[STUDY QUESTIONS]:
(1) In the text on multiple failures, roughly what temperature did the server room drop to after everything had been off for several hours?
(2) Duplicate the part of the text on multiple failures between "One instance I" and "next was unfortunate.", inclusive.
(3) Write the next part of the text on multiple failures, picking up after its final sentence.

Start of SELECTED PASSAGE

One of the things that comes up quite a lot in the consulting work I do with customers is the concept of multiple failures in the context of Business Continuity Planning [BCP] and Disaster Recovery [DR] discussions. In simple terms, two or more failures on their own could have relatively benign effects but combined the impact can have a severity far beyond the sum of the individual severities – a sort of negative synergy.
Looking for, understanding and mitigating the risk of these kind of failures is difficult in simple systems and nigh-on impossible in complex ones. History is littered with examples of these kind of failures in various settings. Some examples:
These are obviously some rather serious examples but smaller examples occur all the time within businesses (not just within IT) and their impact can be significant for the affected. I come across lots of situations where these kind of multiple failures have occured and I hope to share some of these in the future along with some thoughts on how to analyse infrastructures for and mitigate this kind of risk.
One instance I can share occured this week. A failure of the mains supply occured at one of a customer’s sites, likely caused by the nasty weather here lately, which caused the APC UPS to send a message to all physical servers letting them know to shutdown. All servers with the APC software shut down automatically whilst the Hyper-V hosts were shut down manually – all good so far. Several hours later, the power was restored and everything powered on automatically as it was supposed to. DCs booted, VMs restored from their saved states and so on.
That would be the end of a normal story. What happened next was unfortunate.
As a result of everything being off for several hours, the inclement weather caused the temperature in the server room to drop to about 15C, below the minimum temperature setpoint configured for the environmental monitoring probe on the UPS. This temperature out-of-range event caused a subsequent message to the phsyical servers which triggered another shutdown.

End of SELECTED PASSAGE
Start of SUPPLIED ENTRIES

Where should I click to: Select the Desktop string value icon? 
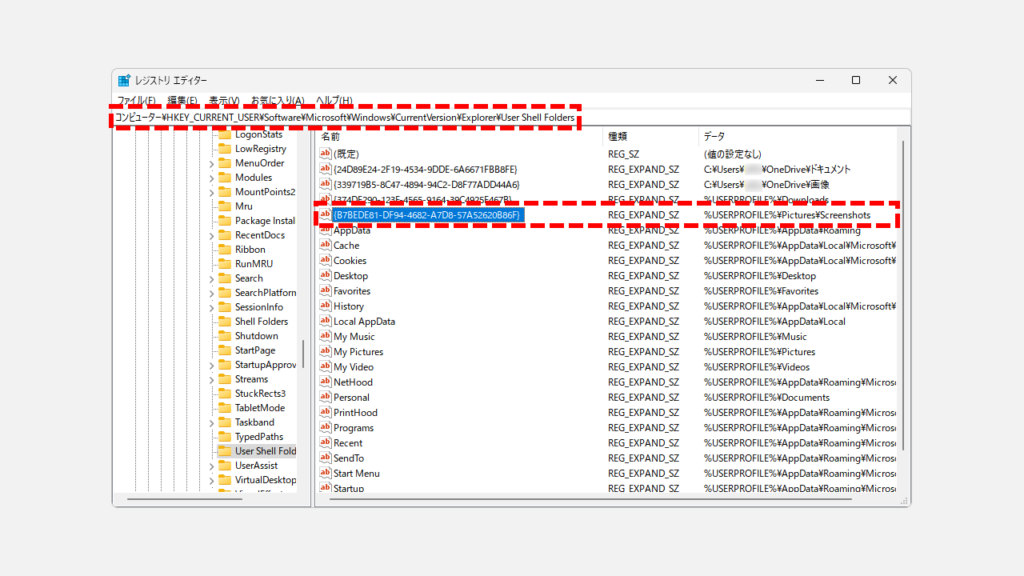pyautogui.click(x=325, y=276)
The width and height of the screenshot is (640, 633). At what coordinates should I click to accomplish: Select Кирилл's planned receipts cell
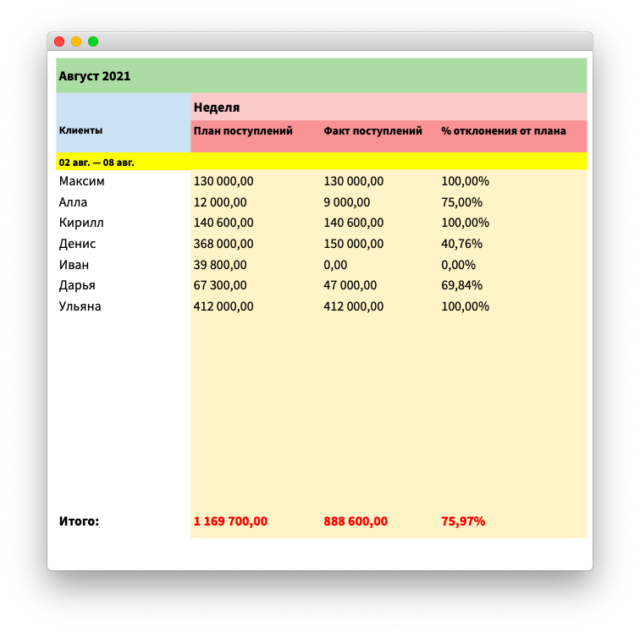pos(223,223)
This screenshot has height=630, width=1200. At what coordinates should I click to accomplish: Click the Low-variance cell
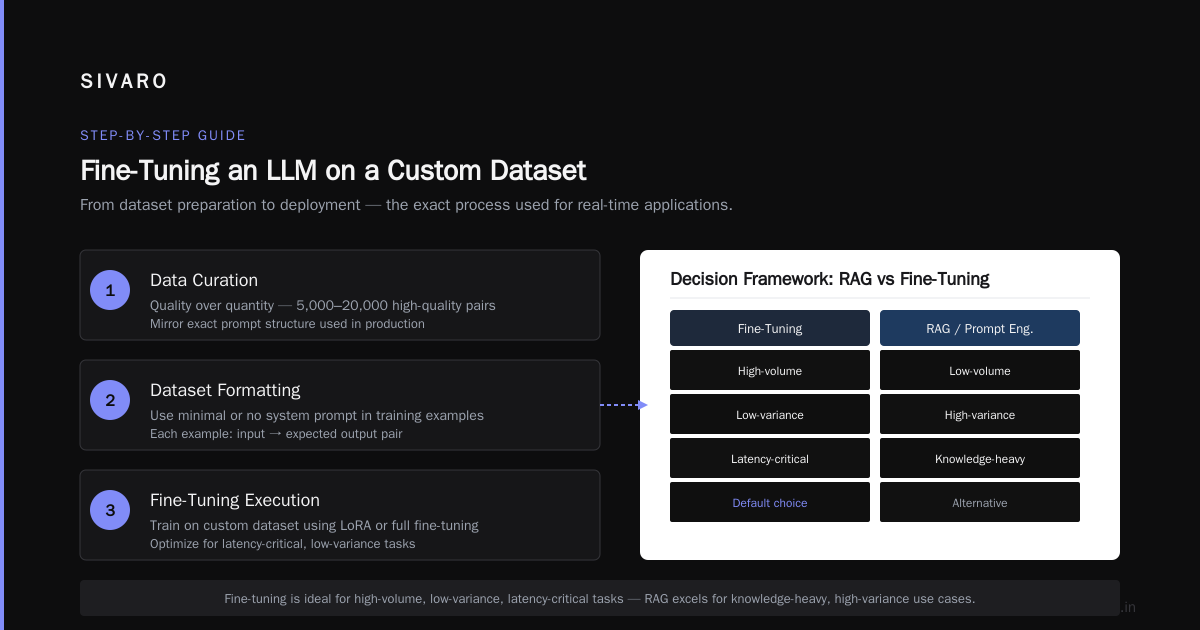[770, 414]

End of SUPPLIED ENTRIES

[RESPONSES TO THE EXERCISE]:
(1) About 15C.

(2)
One instance I can share occured this week. A failure of the mains supply occured at one of a customer’s sites, likely caused by the nasty weather here lately, which caused the APC UPS to send a message to all physical servers letting them know to shutdown. All servers with the APC software shut down automatically whilst the Hyper-V hosts were shut down manually – all good so far. Several hours later, the power was restored and everything powered on automatically as it was supposed to. DCs booted, VMs restored from their saved states and so on.
That would be the end of a normal story. What happened next was unfortunate.

(3)
The temperature in the room gradually increased as the other equipment (PBX, SAN, switches, etc) remained powered on – along with the Hyper-V nodes that didn’t have the APC software installed. The physical servers didn’t turn back on again because the automatic power on only triggers when power is restored to the server which a temperature violation doesn’t cause.
The environment contains one physical and one virtual domain controller. The physical domain controller was off at this point as a result of the second shutdown whilst the virtual remained up. Unfortunately, the stop action for the DC’s VM was Save State, not Shutdown. This meant that the DC resumed at the time at which its state was saved – several hours before. This time was then propogated out to the other physical servers and then to the other VMs via Hyper-V’s time sync service causing a time skew that generated a whole load of Kerberos issues.
To resolve the issues, the physical servers were booted up remotely via their iLO interfaces, the domain controllers were resynched with an external time source followed by the Hyper-V machines and then most servers were rebooted to clear any errors and ensure correct service startup. Obviously this took some diagnosing and a lot of manual work which could have been avoided.
To recap, here are the issues:
- Initial power failure
- Low temperature alarm
- APC software not installed on Hyper-V nodes
- Incorrect stop action on DC VMs
On their own, not issues – together, several hours of early morning headaches!